Collected data>
···

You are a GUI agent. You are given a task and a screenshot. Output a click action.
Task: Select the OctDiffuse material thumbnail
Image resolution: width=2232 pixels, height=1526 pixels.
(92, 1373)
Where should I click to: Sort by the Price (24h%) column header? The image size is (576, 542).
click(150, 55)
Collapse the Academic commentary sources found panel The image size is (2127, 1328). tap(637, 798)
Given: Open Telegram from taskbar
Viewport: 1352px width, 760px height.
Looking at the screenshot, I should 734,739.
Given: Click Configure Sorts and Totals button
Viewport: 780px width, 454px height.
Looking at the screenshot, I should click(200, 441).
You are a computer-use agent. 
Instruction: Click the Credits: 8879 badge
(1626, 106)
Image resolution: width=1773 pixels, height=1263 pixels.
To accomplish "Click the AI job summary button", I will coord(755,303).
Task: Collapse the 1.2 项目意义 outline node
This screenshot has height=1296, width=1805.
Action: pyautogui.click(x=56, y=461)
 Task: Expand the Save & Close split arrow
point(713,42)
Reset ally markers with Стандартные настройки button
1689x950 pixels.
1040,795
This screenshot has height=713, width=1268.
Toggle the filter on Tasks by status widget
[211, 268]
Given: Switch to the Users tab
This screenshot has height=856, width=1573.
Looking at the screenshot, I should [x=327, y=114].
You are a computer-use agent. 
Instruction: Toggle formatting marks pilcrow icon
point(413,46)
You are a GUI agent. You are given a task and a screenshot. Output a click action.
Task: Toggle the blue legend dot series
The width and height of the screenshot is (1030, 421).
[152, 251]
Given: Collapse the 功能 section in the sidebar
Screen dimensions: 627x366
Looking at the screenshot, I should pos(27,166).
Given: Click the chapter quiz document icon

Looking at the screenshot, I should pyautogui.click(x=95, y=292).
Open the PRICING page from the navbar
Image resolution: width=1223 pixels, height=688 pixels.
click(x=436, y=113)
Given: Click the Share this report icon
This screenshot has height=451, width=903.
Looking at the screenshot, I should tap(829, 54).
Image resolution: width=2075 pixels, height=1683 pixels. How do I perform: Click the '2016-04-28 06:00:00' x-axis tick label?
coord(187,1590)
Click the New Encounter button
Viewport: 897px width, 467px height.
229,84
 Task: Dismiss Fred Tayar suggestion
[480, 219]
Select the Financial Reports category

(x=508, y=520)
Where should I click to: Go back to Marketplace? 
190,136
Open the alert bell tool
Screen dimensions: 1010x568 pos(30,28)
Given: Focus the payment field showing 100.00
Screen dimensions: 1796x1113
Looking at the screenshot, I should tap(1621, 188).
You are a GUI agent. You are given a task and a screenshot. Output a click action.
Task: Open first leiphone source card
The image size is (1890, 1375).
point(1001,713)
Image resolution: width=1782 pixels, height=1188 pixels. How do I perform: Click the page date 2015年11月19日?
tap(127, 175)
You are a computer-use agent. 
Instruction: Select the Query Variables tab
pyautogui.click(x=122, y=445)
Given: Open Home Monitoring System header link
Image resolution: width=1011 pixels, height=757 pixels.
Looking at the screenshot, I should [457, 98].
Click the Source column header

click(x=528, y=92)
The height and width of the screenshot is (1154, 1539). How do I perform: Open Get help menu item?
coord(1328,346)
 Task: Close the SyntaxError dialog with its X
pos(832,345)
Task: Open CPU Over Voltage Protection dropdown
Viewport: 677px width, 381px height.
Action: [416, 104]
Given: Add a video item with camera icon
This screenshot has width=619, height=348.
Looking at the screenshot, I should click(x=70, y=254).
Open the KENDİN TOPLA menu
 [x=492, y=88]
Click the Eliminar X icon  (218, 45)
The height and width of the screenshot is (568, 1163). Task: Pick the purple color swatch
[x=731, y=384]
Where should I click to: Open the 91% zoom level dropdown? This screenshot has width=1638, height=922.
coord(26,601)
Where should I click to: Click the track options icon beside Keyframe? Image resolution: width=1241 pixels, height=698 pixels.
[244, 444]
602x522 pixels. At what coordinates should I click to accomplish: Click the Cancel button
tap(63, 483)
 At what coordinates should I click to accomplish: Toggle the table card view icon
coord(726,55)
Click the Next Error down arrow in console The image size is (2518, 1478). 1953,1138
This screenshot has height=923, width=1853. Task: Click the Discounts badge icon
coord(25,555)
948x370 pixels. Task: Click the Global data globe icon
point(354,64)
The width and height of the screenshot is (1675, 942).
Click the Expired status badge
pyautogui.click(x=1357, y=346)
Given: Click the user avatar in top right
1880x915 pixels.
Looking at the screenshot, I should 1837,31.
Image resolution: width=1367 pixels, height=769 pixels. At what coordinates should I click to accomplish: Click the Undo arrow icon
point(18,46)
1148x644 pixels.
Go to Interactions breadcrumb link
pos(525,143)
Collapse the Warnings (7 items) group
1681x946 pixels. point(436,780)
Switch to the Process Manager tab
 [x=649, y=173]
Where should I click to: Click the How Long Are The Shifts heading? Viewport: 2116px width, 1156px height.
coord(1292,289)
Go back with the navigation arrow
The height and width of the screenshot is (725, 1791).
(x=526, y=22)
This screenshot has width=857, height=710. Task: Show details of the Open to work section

···

Action item> Character for character, reproduce all of the lines above.

Written response>
You are a GUI agent. You are given a task and a screenshot. Output a click action.
Task: Select the OctDiffuse material thumbnail
Image resolution: width=2232 pixels, height=1526 pixels.
(92, 1373)
Where should I click to: Sort by the Price (24h%) column header? The image size is (576, 542).
click(150, 55)
Collapse the Academic commentary sources found panel The image size is (2127, 1328). tap(637, 798)
Given: Open Telegram from taskbar
Viewport: 1352px width, 760px height.
Looking at the screenshot, I should 734,739.
Given: Click Configure Sorts and Totals button
Viewport: 780px width, 454px height.
Looking at the screenshot, I should click(200, 441).
You are a computer-use agent. 
Instruction: Click the Credits: 8879 badge
(1626, 106)
Image resolution: width=1773 pixels, height=1263 pixels.
To accomplish "Click the AI job summary button", I will coord(755,303).
Task: Collapse the 1.2 项目意义 outline node
This screenshot has height=1296, width=1805.
Action: pyautogui.click(x=56, y=461)
 Task: Expand the Save & Close split arrow
point(713,42)
Reset ally markers with Стандартные настройки button
1689x950 pixels.
1040,795
This screenshot has height=713, width=1268.
Toggle the filter on Tasks by status widget
[211, 268]
Given: Switch to the Users tab
This screenshot has height=856, width=1573.
Looking at the screenshot, I should [x=327, y=114].
You are a computer-use agent. 
Instruction: Toggle formatting marks pilcrow icon
point(413,46)
You are a GUI agent. You are given a task and a screenshot. Output a click action.
Task: Toggle the blue legend dot series
The width and height of the screenshot is (1030, 421).
[152, 251]
Given: Collapse the 功能 section in the sidebar
Screen dimensions: 627x366
Looking at the screenshot, I should pos(27,166).
Given: Click the chapter quiz document icon

Looking at the screenshot, I should pyautogui.click(x=95, y=292).
Open the PRICING page from the navbar
Image resolution: width=1223 pixels, height=688 pixels.
click(x=436, y=113)
Given: Click the Share this report icon
This screenshot has height=451, width=903.
Looking at the screenshot, I should tap(829, 54).
Image resolution: width=2075 pixels, height=1683 pixels. How do I perform: Click the '2016-04-28 06:00:00' x-axis tick label?
coord(187,1590)
Click the New Encounter button
Viewport: 897px width, 467px height.
229,84
 Task: Dismiss Fred Tayar suggestion
[480, 219]
Select the Financial Reports category

(x=508, y=520)
Where should I click to: Go back to Marketplace? 
190,136
Open the alert bell tool
Screen dimensions: 1010x568 pos(30,28)
Given: Focus the payment field showing 100.00
Screen dimensions: 1796x1113
Looking at the screenshot, I should tap(1621, 188).
You are a GUI agent. You are given a task and a screenshot. Output a click action.
Task: Open first leiphone source card
The image size is (1890, 1375).
point(1001,713)
Image resolution: width=1782 pixels, height=1188 pixels. How do I perform: Click the page date 2015年11月19日?
tap(127, 175)
You are a computer-use agent. 
Instruction: Select the Query Variables tab
pyautogui.click(x=122, y=445)
Given: Open Home Monitoring System header link
Image resolution: width=1011 pixels, height=757 pixels.
Looking at the screenshot, I should [457, 98].
Click the Source column header

click(x=528, y=92)
The height and width of the screenshot is (1154, 1539). How do I perform: Open Get help menu item?
coord(1328,346)
 Task: Close the SyntaxError dialog with its X
pos(832,345)
Task: Open CPU Over Voltage Protection dropdown
Viewport: 677px width, 381px height.
Action: [416, 104]
Given: Add a video item with camera icon
This screenshot has width=619, height=348.
Looking at the screenshot, I should click(x=70, y=254).
Open the KENDİN TOPLA menu
 [x=492, y=88]
Click the Eliminar X icon  (218, 45)
The height and width of the screenshot is (568, 1163). Task: Pick the purple color swatch
[x=731, y=384]
Where should I click to: Open the 91% zoom level dropdown? This screenshot has width=1638, height=922.
coord(26,601)
Where should I click to: Click the track options icon beside Keyframe? Image resolution: width=1241 pixels, height=698 pixels.
[244, 444]
602x522 pixels. At what coordinates should I click to accomplish: Click the Cancel button
tap(63, 483)
 At what coordinates should I click to accomplish: Toggle the table card view icon
coord(726,55)
Click the Next Error down arrow in console The image size is (2518, 1478). 1953,1138
This screenshot has height=923, width=1853. Task: Click the Discounts badge icon
coord(25,555)
948x370 pixels. Task: Click the Global data globe icon
point(354,64)
The width and height of the screenshot is (1675, 942).
Click the Expired status badge
pyautogui.click(x=1357, y=346)
Given: Click the user avatar in top right
1880x915 pixels.
Looking at the screenshot, I should 1837,31.
Image resolution: width=1367 pixels, height=769 pixels. At what coordinates should I click to accomplish: Click the Undo arrow icon
point(18,46)
1148x644 pixels.
Go to Interactions breadcrumb link
pos(525,143)
Collapse the Warnings (7 items) group
1681x946 pixels. point(436,780)
Switch to the Process Manager tab
 [x=649, y=173]
Where should I click to: Click the How Long Are The Shifts heading? Viewport: 2116px width, 1156px height.
coord(1292,289)
Go back with the navigation arrow
The height and width of the screenshot is (725, 1791).
(x=526, y=22)
This screenshot has width=857, height=710. Task: Show details of the Open to work section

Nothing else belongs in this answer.